→ Tasks and exercises:
- a) Answer these from the DongSQL V1.2.0 article, one per line:
(i) In the original group-commit flow, which condition variable do follower threads wait on?
(ii) What per-thread condition variable does DongSQL V1.2.0 allocate?
(iii) According to the summary, what do the kernel upgrades deliver across diverse retail workloads?
- b) Pick up the DongSQL V1.2.0 article after its last sentence and keep writing.

→ Document extract:
* * * * *
Databases 24 min read

DongSQL V1.2.0: Dual Performance and Stability Gains for Retail Databases

DongSQL V1.2.0 introduces a suite of kernel upgrades—including group‑commit unicast, semi‑sync replication tweaks, plan‑cache, single‑point query enhancements, massive‑table fast startup, SIMD acceleration, hotspot‑row updates and high‑volume testing support—delivering significant performance and stability improvements across diverse retail workloads.

JD Tech
JD Tech
JD Tech
DongSQL V1.2.0: Dual Performance and Stability Gains for Retail Databases

1. Group‑Commit Unicast Notification

Background: In the original group‑commit flow, follower threads wait on a single condition variable (COND_done) after the leader flushes the binlog. With many concurrent threads, broadcasting causes severe lock contention.

Solution: DongSQL V1.2.0 allocates an independent condition variable (THD::COND_wakeup_ready) per thread and switches from broadcast to per‑thread unicast. After the leader finishes flushing, it iterates the follower queue and wakes each thread individually, dramatically reducing contention.
* * * * *
→ Given material:
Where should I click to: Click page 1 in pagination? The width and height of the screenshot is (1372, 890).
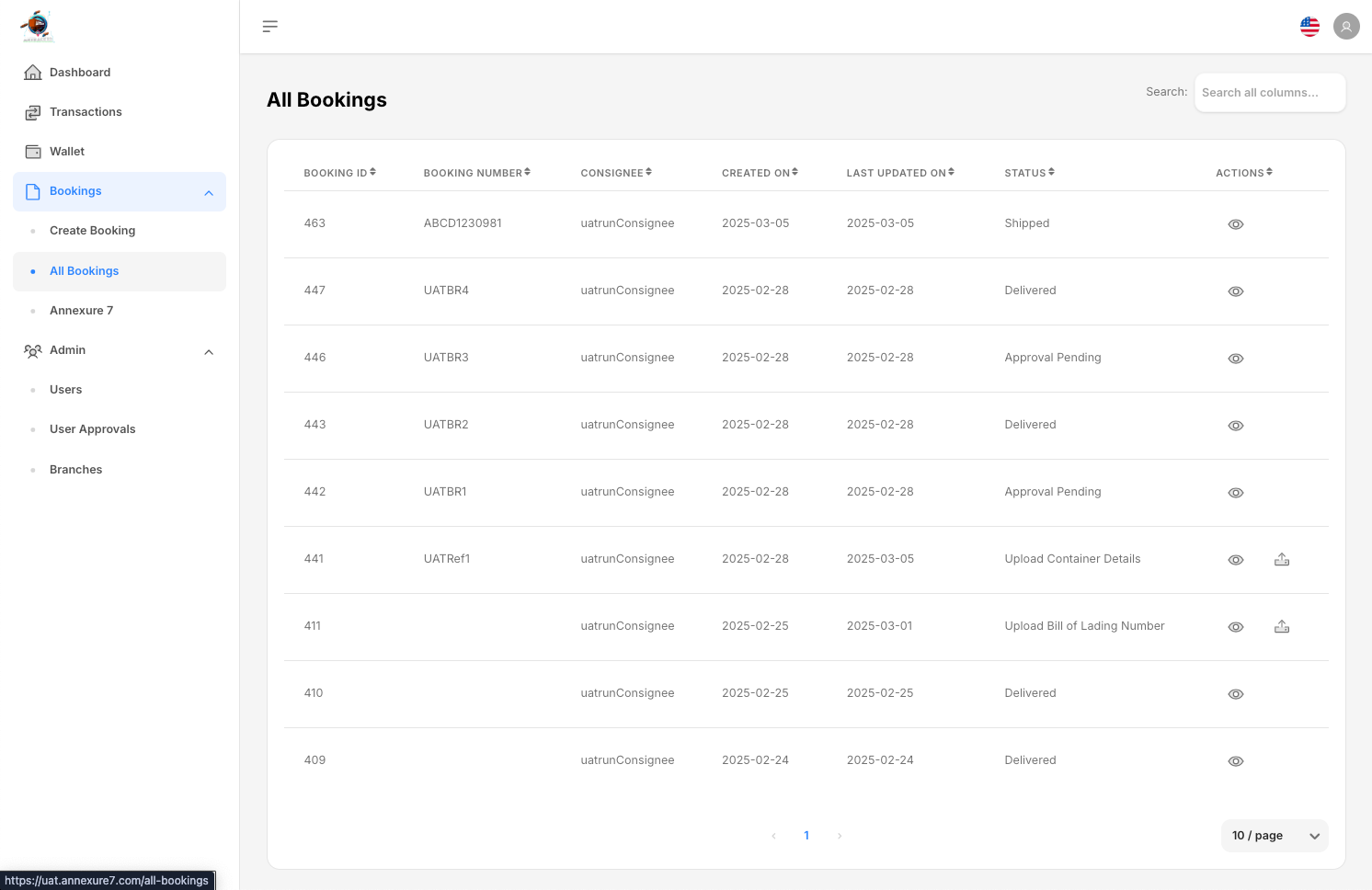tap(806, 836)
* * * * *
→ Exercise responses:
- a)
(i) COND_done
(ii) THD::COND_wakeup_ready
(iii) Significant performance and stability improvements

- b)
Advantages:

Applicable to all scenarios with master‑slave replication enabled.

Each thread waits independently, eliminating the thundering‑herd effect.

High‑concurrency write workloads see noticeable gains; low‑concurrency workloads remain unchanged.

Test environment: 16 CPU / 32 GB, sysbench with 16 tables, each containing 10 million rows.

Performance data: (see images for oltp_insert, oltp_update_non_index, oltp_delete).

-- Enable group‑commit unicast (default ON)
SET GLOBAL binlog_group_commit_unicast_mode = ON;

2. Semi‑Sync Replication Optimization

Key changes:

Update binlog end position immediately after flush, reducing follower wait latency.

Flush relay log on ACK, ensuring consistency while improving replication speed.

Dual‑side optimization (transaction side and log side) for comprehensive gains.

Test scenario: sysbench oltp_write_only on 20 tables (10 million rows each) in a master‑slave semi‑sync setup.

Results: DongSQL 8.0 shows up to 25 % improvement in low‑concurrency cases; DongSQL 5.7 also benefits.

-- Relevant system variables
rpl_update_binlog_end_pos_after_flush = ON   -- effective on master
rpl_semi_sync_flush_relay_log_on_ack = ON   -- effective on slave

3. Execution Plan Cache

Problem: Earlier versions regenerated execution plans for every identical SQL, wasting CPU cycles.

Solution: V1.2.0 adds a Plan Cache that stores SELECT execution plans, avoiding repeated generation and boosting query throughput.

-- Enable plan cache
SET GLOBAL plan_cache_enabled = ON;
-- View cache status
SHOW STATUS LIKE 'plan_cache%';

Test setup: sysbench standard test (8 CPU / 16 GB, 10 tables, 1 million rows each) comparing cache ON vs OFF.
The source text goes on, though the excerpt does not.